Optimized deep residual networks for early detection of myocardial infarction from ECG signals.
Journal:
BMC cardiovascular disorders
PMID:
40382575
Abstract
Globally, the high number of deaths are happening due to Myocardial infarction (MI). MI is considered as a life-threatening disease, which leads to an increase number of deaths or damage to the heart, and hence, prompt detection of MI is critical to decrease the mortality rate.
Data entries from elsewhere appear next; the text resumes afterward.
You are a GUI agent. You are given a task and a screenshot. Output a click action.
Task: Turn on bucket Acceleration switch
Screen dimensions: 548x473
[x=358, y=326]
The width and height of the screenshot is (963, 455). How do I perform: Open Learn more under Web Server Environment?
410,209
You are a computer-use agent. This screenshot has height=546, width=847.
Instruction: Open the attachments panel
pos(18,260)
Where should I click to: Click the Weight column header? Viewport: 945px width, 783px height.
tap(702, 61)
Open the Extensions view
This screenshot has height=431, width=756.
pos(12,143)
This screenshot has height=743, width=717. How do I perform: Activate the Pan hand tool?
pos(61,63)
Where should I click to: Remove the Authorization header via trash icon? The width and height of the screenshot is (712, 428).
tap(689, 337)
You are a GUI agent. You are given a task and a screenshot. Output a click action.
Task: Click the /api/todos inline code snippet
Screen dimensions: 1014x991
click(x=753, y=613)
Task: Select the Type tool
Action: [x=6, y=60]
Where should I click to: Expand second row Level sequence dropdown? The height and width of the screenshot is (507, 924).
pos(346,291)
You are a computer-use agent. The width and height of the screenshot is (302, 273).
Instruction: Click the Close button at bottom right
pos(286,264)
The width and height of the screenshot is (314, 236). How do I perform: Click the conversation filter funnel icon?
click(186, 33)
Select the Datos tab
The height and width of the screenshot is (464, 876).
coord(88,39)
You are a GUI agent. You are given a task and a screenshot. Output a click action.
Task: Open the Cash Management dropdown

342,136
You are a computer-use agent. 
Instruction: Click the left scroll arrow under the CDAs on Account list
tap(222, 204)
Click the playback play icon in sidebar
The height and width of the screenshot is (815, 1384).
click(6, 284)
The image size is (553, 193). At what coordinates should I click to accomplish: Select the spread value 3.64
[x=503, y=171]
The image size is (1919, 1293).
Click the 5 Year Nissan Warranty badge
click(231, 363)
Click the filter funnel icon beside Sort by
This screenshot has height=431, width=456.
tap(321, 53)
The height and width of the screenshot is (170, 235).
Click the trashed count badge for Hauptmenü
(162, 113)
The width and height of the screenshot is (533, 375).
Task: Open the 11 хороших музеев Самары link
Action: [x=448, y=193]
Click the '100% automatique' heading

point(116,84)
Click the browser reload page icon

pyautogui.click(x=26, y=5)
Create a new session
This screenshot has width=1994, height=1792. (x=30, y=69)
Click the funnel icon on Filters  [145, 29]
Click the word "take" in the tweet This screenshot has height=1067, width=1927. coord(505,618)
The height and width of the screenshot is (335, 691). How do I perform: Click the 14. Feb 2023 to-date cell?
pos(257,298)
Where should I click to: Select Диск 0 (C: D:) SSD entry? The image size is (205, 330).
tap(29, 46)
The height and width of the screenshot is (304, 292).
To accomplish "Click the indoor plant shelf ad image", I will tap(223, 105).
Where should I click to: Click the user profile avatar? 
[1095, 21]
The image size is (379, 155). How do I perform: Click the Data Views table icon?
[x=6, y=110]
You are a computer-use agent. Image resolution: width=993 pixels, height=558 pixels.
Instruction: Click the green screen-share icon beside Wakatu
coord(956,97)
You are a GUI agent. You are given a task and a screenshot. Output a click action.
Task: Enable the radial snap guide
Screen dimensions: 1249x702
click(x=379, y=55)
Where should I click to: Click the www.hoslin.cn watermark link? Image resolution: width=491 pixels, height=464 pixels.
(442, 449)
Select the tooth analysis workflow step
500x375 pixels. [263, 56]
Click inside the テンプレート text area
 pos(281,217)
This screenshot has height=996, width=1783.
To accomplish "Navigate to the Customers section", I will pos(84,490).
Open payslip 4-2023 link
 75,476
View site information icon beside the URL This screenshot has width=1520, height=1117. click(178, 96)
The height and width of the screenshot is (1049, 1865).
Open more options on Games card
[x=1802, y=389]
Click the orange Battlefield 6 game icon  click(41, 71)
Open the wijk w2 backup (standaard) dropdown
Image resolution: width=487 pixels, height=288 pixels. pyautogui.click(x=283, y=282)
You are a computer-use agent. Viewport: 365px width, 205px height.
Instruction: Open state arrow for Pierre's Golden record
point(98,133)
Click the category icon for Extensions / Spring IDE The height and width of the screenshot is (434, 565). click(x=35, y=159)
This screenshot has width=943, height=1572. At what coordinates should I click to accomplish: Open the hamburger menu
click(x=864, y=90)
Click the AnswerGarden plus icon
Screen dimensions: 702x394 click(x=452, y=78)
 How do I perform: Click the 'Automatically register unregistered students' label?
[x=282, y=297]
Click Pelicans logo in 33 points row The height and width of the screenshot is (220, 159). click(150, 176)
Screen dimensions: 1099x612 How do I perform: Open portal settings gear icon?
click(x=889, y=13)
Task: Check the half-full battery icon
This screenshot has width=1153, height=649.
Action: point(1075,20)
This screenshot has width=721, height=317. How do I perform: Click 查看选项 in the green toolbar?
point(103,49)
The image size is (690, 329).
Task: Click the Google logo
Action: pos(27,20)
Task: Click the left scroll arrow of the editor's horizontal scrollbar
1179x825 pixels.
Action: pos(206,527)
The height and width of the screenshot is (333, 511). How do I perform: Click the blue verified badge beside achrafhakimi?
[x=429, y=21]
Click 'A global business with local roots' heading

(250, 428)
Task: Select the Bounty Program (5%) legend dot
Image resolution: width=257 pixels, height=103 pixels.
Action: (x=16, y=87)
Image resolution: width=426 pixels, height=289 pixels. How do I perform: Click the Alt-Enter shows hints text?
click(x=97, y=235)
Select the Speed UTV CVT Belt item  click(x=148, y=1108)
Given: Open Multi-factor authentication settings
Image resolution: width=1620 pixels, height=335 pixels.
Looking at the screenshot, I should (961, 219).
Though, numerous works have addressed MI identification, an increased number suffer from over fitting and high computational burden in real-time scenarios. The proposed system introduces a novel MI detection technique using a Deep Residual Network (DRN), where the solution is optimized by the proposed Social Ski-Spider (SSS) Optimization algorithm is the novel combination of both Social Ski-driver (SSD) Optimization and the Spider Monkey Optimization (SMO). This model highly prevents the overfitting and computational burden, which increases the MI detection accuracy. Here, the proposed SSS-DRN performs detection by filtering the electrocardiography (ECG) signals. Later, the signal feature, transform feature, medical feature and statistical feature are extracted by the feature extraction phase followed by data augmentation that consists of permutation, random generation and re-sampling processes and finally, detection is accomplished by the SSS-DRN. Moreover, the developed SSS-DRN is researched for its efficiency considering metrics like accuracy, sensitivity, and specificity and observed 0.916, 0.921, and 0.926. Here, when considering the accuracy metrics, the performance gain observed by the devised model is 13.96%, 12.61%, 10.37%, 7.95%, 5%, 2.21%, and 2% higher than the traditional schemes. This indicates the devised model has high detection accuracy, which could be embedded in real-time clinical settings like hospital ECG machines, wearable ECG monitors, and mobile health applications. This improves the clinical decision-making process with increased patient outcomes.